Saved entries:
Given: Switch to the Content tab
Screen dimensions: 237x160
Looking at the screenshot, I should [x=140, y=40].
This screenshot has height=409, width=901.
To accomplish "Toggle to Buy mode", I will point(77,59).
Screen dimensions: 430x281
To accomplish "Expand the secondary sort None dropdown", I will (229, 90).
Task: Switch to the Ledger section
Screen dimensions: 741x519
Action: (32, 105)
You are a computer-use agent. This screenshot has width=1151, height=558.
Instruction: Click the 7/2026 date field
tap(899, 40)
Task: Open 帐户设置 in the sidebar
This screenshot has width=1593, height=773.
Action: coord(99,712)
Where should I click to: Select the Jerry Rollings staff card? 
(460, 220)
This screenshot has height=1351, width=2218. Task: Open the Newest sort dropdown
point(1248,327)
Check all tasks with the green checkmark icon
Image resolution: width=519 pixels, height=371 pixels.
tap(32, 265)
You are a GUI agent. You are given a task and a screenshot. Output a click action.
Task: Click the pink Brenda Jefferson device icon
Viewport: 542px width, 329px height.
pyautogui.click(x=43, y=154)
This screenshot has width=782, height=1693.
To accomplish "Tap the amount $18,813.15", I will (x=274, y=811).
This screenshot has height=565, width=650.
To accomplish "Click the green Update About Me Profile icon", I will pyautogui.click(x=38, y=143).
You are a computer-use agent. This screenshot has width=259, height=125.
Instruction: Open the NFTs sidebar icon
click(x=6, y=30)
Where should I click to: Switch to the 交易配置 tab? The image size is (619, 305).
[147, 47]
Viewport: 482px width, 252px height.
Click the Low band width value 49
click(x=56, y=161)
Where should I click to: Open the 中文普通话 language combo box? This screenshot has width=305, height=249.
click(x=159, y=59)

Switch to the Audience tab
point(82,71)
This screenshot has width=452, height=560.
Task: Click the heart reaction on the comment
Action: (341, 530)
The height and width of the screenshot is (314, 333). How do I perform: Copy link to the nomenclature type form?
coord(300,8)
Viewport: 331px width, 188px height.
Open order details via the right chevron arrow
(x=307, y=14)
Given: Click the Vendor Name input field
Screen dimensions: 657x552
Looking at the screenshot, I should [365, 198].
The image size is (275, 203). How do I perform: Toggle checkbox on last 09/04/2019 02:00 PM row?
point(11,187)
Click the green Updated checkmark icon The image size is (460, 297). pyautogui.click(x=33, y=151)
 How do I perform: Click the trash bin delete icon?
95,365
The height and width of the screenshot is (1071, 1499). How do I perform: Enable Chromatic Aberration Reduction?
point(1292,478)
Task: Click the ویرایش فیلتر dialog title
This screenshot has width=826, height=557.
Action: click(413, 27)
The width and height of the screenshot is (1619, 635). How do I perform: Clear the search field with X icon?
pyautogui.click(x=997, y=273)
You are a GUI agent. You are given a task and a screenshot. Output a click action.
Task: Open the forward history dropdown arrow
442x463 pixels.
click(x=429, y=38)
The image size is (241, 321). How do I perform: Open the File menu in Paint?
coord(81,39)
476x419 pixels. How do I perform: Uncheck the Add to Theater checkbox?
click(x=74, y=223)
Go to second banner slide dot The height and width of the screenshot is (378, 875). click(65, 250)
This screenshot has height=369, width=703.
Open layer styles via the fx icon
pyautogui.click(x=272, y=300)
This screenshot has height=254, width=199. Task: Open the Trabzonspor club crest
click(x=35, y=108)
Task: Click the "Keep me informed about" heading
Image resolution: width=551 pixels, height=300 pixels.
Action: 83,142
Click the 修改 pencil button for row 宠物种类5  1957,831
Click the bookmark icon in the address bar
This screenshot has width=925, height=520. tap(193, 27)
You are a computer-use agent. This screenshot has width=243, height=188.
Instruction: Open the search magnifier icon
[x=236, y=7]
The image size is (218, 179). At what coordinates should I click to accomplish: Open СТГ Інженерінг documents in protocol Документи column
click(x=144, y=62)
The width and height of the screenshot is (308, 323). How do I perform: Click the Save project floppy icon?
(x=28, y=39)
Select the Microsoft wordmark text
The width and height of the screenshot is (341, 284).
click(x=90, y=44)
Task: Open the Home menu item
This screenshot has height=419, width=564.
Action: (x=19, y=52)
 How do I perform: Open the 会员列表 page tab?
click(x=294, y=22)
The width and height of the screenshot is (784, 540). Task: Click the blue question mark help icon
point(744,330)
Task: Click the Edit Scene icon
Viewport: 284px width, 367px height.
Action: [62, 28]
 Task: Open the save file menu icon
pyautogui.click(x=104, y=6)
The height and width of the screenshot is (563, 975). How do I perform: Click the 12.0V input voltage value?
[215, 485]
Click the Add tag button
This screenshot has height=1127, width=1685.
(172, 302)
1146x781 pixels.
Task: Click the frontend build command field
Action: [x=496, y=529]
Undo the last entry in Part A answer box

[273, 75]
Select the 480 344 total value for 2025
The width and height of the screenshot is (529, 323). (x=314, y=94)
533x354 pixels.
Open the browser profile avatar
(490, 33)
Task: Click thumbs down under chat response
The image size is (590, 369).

To be done:
Copy out all of the data above again, replacing "Viewport" with "Display area" wherever it occurs and changing nothing else.

Task result:
Given: Switch to the Content tab
Screen dimensions: 237x160
Looking at the screenshot, I should [x=140, y=40].
This screenshot has height=409, width=901.
To accomplish "Toggle to Buy mode", I will point(77,59).
Screen dimensions: 430x281
To accomplish "Expand the secondary sort None dropdown", I will (229, 90).
Task: Switch to the Ledger section
Screen dimensions: 741x519
Action: (32, 105)
You are a computer-use agent. This screenshot has width=1151, height=558.
Instruction: Click the 7/2026 date field
tap(899, 40)
Task: Open 帐户设置 in the sidebar
This screenshot has width=1593, height=773.
Action: coord(99,712)
Where should I click to: Select the Jerry Rollings staff card? 
(460, 220)
This screenshot has height=1351, width=2218. Task: Open the Newest sort dropdown
point(1248,327)
Check all tasks with the green checkmark icon
Image resolution: width=519 pixels, height=371 pixels.
tap(32, 265)
You are a GUI agent. You are given a task and a screenshot. Output a click action.
Task: Click the pink Brenda Jefferson device icon
Display area: 542px width, 329px height.
pyautogui.click(x=43, y=154)
This screenshot has width=782, height=1693.
To accomplish "Tap the amount $18,813.15", I will (x=274, y=811).
This screenshot has height=565, width=650.
To accomplish "Click the green Update About Me Profile icon", I will pyautogui.click(x=38, y=143).
You are a computer-use agent. This screenshot has width=259, height=125.
Instruction: Open the NFTs sidebar icon
click(x=6, y=30)
Where should I click to: Switch to the 交易配置 tab? The image size is (619, 305).
[147, 47]
Display area: 482px width, 252px height.
Click the Low band width value 49
click(x=56, y=161)
Where should I click to: Open the 中文普通话 language combo box? This screenshot has width=305, height=249.
click(x=159, y=59)

Switch to the Audience tab
point(82,71)
This screenshot has width=452, height=560.
Task: Click the heart reaction on the comment
Action: (341, 530)
The height and width of the screenshot is (314, 333). How do I perform: Copy link to the nomenclature type form?
coord(300,8)
Display area: 331px width, 188px height.
Open order details via the right chevron arrow
(x=307, y=14)
Given: Click the Vendor Name input field
Screen dimensions: 657x552
Looking at the screenshot, I should [365, 198].
The image size is (275, 203). How do I perform: Toggle checkbox on last 09/04/2019 02:00 PM row?
point(11,187)
Click the green Updated checkmark icon The image size is (460, 297). pyautogui.click(x=33, y=151)
 How do I perform: Click the trash bin delete icon?
95,365
The height and width of the screenshot is (1071, 1499). How do I perform: Enable Chromatic Aberration Reduction?
point(1292,478)
Task: Click the ویرایش فیلتر dialog title
This screenshot has width=826, height=557.
Action: click(413, 27)
The width and height of the screenshot is (1619, 635). How do I perform: Clear the search field with X icon?
pyautogui.click(x=997, y=273)
You are a GUI agent. You are given a task and a screenshot. Output a click action.
Task: Open the forward history dropdown arrow
442x463 pixels.
click(x=429, y=38)
The image size is (241, 321). How do I perform: Open the File menu in Paint?
coord(81,39)
476x419 pixels. How do I perform: Uncheck the Add to Theater checkbox?
click(x=74, y=223)
Go to second banner slide dot The height and width of the screenshot is (378, 875). click(65, 250)
This screenshot has height=369, width=703.
Open layer styles via the fx icon
pyautogui.click(x=272, y=300)
This screenshot has height=254, width=199. Task: Open the Trabzonspor club crest
click(x=35, y=108)
Task: Click the "Keep me informed about" heading
Image resolution: width=551 pixels, height=300 pixels.
Action: 83,142
Click the 修改 pencil button for row 宠物种类5  1957,831
Click the bookmark icon in the address bar
This screenshot has width=925, height=520. tap(193, 27)
You are a computer-use agent. This screenshot has width=243, height=188.
Instruction: Open the search magnifier icon
[x=236, y=7]
The image size is (218, 179). At what coordinates should I click to accomplish: Open СТГ Інженерінг documents in protocol Документи column
click(x=144, y=62)
The width and height of the screenshot is (308, 323). How do I perform: Click the Save project floppy icon?
(x=28, y=39)
Select the Microsoft wordmark text
The width and height of the screenshot is (341, 284).
click(x=90, y=44)
Task: Open the Home menu item
This screenshot has height=419, width=564.
Action: (x=19, y=52)
 How do I perform: Open the 会员列表 page tab?
click(x=294, y=22)
The width and height of the screenshot is (784, 540). Task: Click the blue question mark help icon
point(744,330)
Task: Click the Edit Scene icon
Display area: 284px width, 367px height.
Action: [62, 28]
 Task: Open the save file menu icon
pyautogui.click(x=104, y=6)
The height and width of the screenshot is (563, 975). How do I perform: Click the 12.0V input voltage value?
[215, 485]
Click the Add tag button
This screenshot has height=1127, width=1685.
(172, 302)
1146x781 pixels.
Task: Click the frontend build command field
Action: [x=496, y=529]
Undo the last entry in Part A answer box

[273, 75]
Select the 480 344 total value for 2025
The width and height of the screenshot is (529, 323). (x=314, y=94)
533x354 pixels.
Open the browser profile avatar
(490, 33)
Task: Click thumbs down under chat response
The image size is (590, 369).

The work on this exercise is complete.